Precedente histórico: a automotiva dos anos 1990

O cenário atual tem paralelos com a crise da indústria automotiva brasileira após a abertura comercial de 1990. Na época, montadoras locais enfrentaram concorrência súbita de importados sem estar preparadas. Muitas não sobreviveram. As que permaneceram precisaram de proteção tarifária temporária e modernização forçada.

A diferença é que o têxtil não conta com o mesmo peso político. A indústria automotiva mobilizou governos, sindicatos e investimentos externos. Têxtil e calçados historicamente ocupam posição periférica na estratégia industrial brasileira, apesar de empregarem milhões.

Entidades setoriais agora buscam o poder judiciário como última trincheira. Questionam a constitucionalidade de benefícios indiretos a plataformas estrangeiras e pedem aplicação rigorosa de normas antidumping.
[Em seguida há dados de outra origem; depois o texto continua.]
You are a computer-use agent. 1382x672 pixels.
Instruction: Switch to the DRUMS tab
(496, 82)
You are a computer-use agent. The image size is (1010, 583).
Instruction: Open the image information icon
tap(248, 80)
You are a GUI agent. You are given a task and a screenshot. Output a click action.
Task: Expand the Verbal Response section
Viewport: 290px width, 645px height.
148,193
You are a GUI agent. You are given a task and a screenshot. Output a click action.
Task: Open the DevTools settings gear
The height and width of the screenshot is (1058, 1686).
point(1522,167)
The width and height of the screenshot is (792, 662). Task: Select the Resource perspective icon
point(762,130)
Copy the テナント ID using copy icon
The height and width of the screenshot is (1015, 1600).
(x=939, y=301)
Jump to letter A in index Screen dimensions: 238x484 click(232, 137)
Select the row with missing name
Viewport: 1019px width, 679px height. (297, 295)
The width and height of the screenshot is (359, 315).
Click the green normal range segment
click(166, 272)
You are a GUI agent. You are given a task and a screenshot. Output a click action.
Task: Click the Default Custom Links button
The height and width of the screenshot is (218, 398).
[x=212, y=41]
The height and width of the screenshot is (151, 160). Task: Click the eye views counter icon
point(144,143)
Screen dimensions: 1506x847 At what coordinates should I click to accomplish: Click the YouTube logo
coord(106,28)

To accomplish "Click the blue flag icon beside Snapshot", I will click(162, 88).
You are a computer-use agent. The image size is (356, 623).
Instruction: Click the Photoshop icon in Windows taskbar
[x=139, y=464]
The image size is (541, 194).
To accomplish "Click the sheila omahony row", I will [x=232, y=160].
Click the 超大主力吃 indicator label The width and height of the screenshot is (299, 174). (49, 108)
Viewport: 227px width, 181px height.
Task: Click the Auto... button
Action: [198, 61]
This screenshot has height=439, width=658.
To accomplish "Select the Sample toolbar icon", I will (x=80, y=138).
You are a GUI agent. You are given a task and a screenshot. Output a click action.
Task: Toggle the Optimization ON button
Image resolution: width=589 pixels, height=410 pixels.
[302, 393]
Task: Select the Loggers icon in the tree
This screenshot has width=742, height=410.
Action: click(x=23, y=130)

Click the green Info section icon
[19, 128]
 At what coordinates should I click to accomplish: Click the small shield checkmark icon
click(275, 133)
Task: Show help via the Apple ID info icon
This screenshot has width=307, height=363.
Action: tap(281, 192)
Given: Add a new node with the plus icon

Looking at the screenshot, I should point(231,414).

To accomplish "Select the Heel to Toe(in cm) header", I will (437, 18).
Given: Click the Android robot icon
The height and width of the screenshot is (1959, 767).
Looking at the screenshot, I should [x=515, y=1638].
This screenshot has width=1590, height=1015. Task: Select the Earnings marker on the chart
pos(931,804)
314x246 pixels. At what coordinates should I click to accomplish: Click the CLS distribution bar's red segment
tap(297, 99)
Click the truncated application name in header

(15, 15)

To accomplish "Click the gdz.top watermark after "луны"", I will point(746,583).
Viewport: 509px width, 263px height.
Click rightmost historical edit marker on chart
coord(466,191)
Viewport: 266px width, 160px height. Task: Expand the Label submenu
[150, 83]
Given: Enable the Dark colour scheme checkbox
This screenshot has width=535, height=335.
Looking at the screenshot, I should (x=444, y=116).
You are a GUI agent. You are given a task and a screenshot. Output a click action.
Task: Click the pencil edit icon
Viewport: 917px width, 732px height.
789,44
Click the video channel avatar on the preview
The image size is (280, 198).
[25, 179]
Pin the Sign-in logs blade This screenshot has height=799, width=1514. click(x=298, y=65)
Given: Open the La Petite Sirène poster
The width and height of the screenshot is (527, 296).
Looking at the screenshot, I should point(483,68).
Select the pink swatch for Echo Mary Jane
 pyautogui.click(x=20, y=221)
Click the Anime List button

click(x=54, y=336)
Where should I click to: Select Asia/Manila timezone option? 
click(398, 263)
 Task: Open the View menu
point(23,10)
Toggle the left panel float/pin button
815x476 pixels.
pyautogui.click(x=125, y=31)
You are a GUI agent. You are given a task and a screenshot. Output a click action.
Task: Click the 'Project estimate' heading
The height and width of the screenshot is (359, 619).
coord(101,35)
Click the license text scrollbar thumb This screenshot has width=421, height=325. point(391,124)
É aposta arriscada. O Judiciário brasileiro tradicionalmente evita interferir em política comercial, domínio do Executivo.

O que está em jogo

Para além dos números imediatos, a dupla pressão sobre têxteis e calçados expõe fragilidade estrutural da economia brasileira. O país tornou-se refém de duas forças: protecionismo norte-americano crescente e desindustrialização acelerada pela concorrência asiática desregulada.

Washington usa tarifas como instrumento geopolítico. Pequim subsidia exportações como estratégia de penetração global. Brasília fica no meio, sem política industrial coerente ou capacidade de negociação bilateral efetiva.

Empresários do setor cobram medidas imediatas:

  • Equalização tributária real entre produtos nacionais e importados
  • Fiscalização rigorosa de subfaturamento em remessas internacionais
  • Negociação de cotas ou suspensão temporária das tarifas norte-americanas
  • Crédito subsidiado para modernização industrial

O governo federal sinalizou disposição para dialogar, mas não apresentou plano concreto. O Ministério do Desenvolvimento mantém interlocução com entidades, sem compromissos firmes. A Receita Federal promete reforço na fiscalização aduaneira, promessa repetida há anos.

Cenário político de fundo

A questão têxtil insere-se em debate mais amplo sobre reindustrialização. O governo atual prometeu recuperar capacidade produtiva perdida nas últimas décadas, mas enfrenta restrições fiscais severas. Subsídios exigem recursos inexistentes. Proteção tarifária gera represálias comerciais.

Soma-se a isso o contexto eleitoral que se aproxima. Estados como Santa Catarina, São Paulo e Ceará concentram produção têxtil e peso eleitoral relevante. A pressão política tende a crescer, mas sem garantia de tradução em política pública efetiva.

O setor têxtil brasileiro sobreviveu a crises anteriores adaptando-se e reduzindo escala. Desta vez, a dupla pressão pode ser fatal para segmentos inteiros. Não se trata apenas de empresas fechando portas. Trata-se de cadeias produtivas desaparecendo sem substituição equivalente em geração de emprego ou renda.

O cerco está montado. A resposta brasileira, até agora, é esperar.